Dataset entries

-*-

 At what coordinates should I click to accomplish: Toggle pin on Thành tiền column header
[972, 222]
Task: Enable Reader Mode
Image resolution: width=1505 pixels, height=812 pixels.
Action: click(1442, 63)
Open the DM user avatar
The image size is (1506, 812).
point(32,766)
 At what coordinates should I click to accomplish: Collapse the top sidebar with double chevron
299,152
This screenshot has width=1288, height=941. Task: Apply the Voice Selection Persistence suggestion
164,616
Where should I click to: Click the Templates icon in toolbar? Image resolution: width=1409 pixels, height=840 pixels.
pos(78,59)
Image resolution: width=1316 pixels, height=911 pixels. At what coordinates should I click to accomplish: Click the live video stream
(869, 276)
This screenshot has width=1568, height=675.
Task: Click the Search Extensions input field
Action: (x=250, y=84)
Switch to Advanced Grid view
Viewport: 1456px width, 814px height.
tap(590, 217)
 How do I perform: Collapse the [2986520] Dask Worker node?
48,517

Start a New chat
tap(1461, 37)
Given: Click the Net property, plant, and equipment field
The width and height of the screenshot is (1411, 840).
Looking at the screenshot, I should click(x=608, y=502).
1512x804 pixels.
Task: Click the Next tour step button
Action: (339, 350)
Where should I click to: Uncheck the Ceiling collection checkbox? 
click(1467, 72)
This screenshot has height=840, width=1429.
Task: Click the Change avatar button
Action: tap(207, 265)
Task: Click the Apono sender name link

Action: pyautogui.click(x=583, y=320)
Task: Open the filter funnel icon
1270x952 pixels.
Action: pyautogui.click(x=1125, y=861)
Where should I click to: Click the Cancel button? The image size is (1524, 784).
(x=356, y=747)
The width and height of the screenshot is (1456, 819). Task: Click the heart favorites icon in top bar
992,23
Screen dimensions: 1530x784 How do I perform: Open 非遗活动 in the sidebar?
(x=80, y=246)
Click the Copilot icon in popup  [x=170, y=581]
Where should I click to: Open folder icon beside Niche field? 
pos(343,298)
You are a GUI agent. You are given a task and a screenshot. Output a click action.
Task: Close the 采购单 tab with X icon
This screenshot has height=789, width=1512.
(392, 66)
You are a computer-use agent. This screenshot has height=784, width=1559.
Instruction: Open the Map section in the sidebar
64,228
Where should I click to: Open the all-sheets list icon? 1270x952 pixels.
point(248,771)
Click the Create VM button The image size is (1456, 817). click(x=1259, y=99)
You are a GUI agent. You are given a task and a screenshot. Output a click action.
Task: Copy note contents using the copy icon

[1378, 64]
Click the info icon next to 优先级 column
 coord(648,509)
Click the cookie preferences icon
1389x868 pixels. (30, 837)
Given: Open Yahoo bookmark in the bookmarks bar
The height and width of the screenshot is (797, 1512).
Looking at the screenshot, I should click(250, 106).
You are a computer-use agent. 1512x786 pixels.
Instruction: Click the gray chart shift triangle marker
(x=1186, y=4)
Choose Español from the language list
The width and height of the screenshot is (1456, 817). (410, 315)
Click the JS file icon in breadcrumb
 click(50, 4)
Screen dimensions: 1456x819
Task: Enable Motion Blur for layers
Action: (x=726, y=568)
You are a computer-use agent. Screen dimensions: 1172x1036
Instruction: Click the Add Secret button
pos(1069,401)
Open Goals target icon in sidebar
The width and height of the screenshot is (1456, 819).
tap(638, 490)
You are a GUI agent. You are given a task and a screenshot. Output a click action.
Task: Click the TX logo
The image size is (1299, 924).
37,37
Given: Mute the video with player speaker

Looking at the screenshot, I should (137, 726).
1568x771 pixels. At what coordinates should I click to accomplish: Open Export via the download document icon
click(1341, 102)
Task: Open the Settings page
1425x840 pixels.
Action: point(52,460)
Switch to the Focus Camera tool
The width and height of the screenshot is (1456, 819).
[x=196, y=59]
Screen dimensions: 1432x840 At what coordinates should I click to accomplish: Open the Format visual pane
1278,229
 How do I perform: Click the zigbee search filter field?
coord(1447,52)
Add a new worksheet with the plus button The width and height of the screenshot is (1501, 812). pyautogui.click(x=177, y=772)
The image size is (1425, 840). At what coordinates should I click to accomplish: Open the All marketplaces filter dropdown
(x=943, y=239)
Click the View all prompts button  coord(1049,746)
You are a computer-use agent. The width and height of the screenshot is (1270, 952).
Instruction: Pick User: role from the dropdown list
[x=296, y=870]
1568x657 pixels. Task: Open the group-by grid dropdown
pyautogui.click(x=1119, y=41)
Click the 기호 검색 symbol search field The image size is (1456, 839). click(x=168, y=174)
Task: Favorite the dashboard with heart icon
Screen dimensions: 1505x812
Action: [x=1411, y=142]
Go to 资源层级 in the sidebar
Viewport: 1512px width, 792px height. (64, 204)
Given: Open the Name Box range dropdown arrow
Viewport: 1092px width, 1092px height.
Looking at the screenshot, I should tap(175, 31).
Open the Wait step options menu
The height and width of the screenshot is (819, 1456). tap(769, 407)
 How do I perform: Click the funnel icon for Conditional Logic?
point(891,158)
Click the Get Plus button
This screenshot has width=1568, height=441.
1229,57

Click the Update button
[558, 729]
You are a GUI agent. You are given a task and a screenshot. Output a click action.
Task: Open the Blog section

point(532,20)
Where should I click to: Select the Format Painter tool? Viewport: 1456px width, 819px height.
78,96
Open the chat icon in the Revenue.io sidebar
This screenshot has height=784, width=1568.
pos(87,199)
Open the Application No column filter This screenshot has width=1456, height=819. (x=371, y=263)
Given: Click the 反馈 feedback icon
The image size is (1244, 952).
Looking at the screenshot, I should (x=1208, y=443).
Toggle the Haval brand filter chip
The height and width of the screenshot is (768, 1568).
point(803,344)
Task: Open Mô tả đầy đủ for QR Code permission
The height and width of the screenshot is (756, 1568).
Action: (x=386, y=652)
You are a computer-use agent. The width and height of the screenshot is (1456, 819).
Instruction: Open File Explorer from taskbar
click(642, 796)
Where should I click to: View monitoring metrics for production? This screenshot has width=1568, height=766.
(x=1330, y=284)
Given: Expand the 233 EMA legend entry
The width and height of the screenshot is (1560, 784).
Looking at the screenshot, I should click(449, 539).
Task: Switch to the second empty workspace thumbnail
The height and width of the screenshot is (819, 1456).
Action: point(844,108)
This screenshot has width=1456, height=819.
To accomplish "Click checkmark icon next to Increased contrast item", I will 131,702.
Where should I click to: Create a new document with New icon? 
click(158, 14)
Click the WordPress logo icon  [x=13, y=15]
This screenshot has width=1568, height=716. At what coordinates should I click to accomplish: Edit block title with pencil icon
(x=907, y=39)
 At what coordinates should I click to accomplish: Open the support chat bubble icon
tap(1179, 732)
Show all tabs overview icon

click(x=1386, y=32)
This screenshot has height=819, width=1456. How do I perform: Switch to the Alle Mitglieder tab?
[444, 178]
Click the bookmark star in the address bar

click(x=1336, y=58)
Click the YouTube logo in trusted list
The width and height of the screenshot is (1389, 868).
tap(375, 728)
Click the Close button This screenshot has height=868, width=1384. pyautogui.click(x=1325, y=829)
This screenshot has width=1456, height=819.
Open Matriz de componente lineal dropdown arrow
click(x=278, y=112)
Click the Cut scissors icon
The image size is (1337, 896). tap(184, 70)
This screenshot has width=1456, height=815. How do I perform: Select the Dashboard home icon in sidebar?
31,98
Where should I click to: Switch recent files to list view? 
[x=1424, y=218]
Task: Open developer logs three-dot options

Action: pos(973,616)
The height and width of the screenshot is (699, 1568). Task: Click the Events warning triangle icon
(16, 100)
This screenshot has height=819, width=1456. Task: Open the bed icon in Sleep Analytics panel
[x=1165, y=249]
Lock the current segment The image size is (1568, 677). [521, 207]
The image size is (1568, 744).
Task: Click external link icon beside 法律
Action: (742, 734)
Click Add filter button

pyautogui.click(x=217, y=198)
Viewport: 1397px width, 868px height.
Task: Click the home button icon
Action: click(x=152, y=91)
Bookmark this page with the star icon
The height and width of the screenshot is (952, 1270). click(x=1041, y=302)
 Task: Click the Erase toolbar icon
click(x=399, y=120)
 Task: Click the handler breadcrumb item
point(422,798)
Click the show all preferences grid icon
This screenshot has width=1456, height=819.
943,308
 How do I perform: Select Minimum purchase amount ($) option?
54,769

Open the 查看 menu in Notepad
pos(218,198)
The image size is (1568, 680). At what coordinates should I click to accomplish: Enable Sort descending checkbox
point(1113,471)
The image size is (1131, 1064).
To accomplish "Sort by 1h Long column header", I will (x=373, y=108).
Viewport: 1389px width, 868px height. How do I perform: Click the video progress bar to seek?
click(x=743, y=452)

-*-

The answer must consist of each line from the data that includes the string "logo".

Task: Click the TX logo
Click the WordPress logo icon  [x=13, y=15]
Click the YouTube logo in trusted list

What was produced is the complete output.